Postby 8bitagent » Wed Mar 12, 2014 5:24 am

Love this theorizing on TD from Reddit

Here's my opinion on the whole supernatural interpretation of TD:

First postulate - TD takes place in the (a?) chamberian/lovecraftian universe. Second postulate - Rust has some form of ESP or psychic sensitivity.

The cultists were attempting to break out of "the flat circle". They were aware of the fact that they were trapped in this existence and wished to ascend from it. The child sacrifice and torture was how they were attempting to open the gateway out of our plane.

Reggie Ledoux: "I know what happens next... he literally does, because it's happened before ...You're in Carcosa now, with me...he sees Rust in Carcosa during episode 8, notice Errol says the same thing while Rust is chasing him... He Errol sees you. You'll do this again. Time is a flat circle.
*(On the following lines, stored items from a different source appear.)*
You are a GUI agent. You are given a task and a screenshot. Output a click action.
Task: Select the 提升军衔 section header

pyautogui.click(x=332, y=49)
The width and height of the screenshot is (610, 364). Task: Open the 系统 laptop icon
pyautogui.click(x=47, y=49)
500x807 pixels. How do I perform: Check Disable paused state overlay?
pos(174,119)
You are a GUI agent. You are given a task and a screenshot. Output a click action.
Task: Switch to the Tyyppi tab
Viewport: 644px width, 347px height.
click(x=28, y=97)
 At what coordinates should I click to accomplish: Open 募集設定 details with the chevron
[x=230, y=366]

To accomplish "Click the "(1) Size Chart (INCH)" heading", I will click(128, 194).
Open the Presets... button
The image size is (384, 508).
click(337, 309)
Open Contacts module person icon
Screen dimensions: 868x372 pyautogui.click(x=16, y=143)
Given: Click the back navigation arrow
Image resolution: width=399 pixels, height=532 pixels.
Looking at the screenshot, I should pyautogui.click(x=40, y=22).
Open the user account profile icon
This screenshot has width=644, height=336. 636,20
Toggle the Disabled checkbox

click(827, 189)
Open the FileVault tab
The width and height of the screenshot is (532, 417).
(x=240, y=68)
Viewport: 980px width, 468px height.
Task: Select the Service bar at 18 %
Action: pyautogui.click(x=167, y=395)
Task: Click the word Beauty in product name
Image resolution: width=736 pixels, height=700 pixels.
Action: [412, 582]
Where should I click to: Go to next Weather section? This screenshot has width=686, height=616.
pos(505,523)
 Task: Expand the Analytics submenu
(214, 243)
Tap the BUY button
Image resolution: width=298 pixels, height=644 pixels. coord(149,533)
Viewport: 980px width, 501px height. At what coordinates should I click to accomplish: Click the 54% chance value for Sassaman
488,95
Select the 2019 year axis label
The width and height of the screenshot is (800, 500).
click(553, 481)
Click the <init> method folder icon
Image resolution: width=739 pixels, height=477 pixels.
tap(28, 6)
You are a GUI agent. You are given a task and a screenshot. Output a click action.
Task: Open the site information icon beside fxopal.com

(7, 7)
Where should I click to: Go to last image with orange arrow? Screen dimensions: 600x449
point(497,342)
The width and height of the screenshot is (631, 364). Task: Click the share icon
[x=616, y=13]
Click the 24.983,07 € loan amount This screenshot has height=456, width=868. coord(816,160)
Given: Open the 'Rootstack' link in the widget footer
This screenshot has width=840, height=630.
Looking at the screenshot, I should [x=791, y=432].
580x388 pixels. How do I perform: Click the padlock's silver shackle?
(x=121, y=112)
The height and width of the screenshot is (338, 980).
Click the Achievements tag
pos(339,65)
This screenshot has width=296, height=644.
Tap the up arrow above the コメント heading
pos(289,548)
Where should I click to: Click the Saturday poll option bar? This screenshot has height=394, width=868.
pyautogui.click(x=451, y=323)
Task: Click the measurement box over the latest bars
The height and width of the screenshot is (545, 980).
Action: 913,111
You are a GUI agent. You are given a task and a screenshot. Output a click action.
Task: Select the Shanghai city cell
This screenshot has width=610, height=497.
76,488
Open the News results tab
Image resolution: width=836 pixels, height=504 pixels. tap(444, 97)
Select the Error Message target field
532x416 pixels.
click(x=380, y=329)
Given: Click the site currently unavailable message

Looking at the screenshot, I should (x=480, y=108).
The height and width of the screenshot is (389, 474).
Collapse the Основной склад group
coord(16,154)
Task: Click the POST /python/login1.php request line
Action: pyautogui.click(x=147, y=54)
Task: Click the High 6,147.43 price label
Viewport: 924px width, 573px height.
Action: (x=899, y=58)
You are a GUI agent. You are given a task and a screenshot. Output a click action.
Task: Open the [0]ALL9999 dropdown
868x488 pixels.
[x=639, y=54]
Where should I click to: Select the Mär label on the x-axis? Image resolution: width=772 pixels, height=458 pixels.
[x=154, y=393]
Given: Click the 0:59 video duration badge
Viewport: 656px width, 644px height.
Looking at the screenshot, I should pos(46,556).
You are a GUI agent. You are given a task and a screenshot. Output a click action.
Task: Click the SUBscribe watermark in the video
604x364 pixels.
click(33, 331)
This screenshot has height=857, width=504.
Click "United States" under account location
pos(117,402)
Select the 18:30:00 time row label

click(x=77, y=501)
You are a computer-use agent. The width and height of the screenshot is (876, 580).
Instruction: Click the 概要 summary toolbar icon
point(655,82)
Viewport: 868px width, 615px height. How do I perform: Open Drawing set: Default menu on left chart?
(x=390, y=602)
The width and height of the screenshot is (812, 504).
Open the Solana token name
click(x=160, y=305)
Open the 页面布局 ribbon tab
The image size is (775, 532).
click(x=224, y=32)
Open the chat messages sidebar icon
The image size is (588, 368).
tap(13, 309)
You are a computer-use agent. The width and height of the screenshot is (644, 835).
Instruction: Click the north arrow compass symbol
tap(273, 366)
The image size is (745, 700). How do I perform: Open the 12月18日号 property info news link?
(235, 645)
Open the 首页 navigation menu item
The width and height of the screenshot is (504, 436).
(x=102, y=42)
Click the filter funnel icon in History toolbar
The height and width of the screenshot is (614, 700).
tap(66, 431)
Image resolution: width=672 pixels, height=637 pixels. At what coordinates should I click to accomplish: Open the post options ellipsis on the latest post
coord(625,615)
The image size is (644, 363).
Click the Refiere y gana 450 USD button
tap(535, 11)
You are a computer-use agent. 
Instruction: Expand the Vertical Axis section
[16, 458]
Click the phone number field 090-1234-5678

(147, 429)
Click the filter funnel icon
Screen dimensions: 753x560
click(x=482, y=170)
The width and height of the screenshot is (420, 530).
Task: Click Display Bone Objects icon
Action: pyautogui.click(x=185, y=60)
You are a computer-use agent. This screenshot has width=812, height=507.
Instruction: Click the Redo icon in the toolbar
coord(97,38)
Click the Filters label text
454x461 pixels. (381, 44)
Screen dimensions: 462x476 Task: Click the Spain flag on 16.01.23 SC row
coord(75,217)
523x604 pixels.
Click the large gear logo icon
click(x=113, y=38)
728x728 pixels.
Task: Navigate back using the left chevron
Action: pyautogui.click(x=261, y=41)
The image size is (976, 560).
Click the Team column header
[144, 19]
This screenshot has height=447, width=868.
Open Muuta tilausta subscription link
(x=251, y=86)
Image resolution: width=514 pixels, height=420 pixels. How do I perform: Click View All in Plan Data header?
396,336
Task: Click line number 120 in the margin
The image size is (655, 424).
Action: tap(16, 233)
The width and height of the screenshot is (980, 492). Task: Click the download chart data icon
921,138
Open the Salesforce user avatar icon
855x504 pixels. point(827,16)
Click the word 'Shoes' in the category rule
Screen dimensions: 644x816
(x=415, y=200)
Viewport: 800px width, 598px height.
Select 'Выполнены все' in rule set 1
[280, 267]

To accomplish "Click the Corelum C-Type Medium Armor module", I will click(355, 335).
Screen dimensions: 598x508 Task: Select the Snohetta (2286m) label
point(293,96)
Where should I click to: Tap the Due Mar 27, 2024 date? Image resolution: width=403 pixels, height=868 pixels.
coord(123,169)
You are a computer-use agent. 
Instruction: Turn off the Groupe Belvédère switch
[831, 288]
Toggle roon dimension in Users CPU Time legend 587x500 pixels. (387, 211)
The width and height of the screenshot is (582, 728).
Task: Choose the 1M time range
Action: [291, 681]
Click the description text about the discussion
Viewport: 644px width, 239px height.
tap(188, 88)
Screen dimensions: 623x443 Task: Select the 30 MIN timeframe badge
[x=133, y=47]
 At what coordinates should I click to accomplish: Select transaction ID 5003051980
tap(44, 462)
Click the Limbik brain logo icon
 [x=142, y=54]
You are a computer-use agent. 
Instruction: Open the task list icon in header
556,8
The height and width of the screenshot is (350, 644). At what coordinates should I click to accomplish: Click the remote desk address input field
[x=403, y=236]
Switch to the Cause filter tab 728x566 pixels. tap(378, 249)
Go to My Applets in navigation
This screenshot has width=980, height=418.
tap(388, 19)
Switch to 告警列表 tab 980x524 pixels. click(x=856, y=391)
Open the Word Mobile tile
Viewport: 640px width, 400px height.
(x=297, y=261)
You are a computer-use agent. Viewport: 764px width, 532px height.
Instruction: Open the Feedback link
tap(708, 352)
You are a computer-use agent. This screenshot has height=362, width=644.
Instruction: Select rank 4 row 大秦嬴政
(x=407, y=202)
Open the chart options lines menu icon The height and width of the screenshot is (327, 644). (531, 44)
Ledoux wasn't just spouting gibberish. He had achieved some measure of success with escaping the "flat circle" of his existence. Although he and Rust were never at Carcosa together from our temporal reference, from his fourth dimensional perspective time is flat and they are indeed there simultaneously

Errol: "My ascension removes me from the disc in the loop. I'm near final stage, some mornings I can see the infernal plane".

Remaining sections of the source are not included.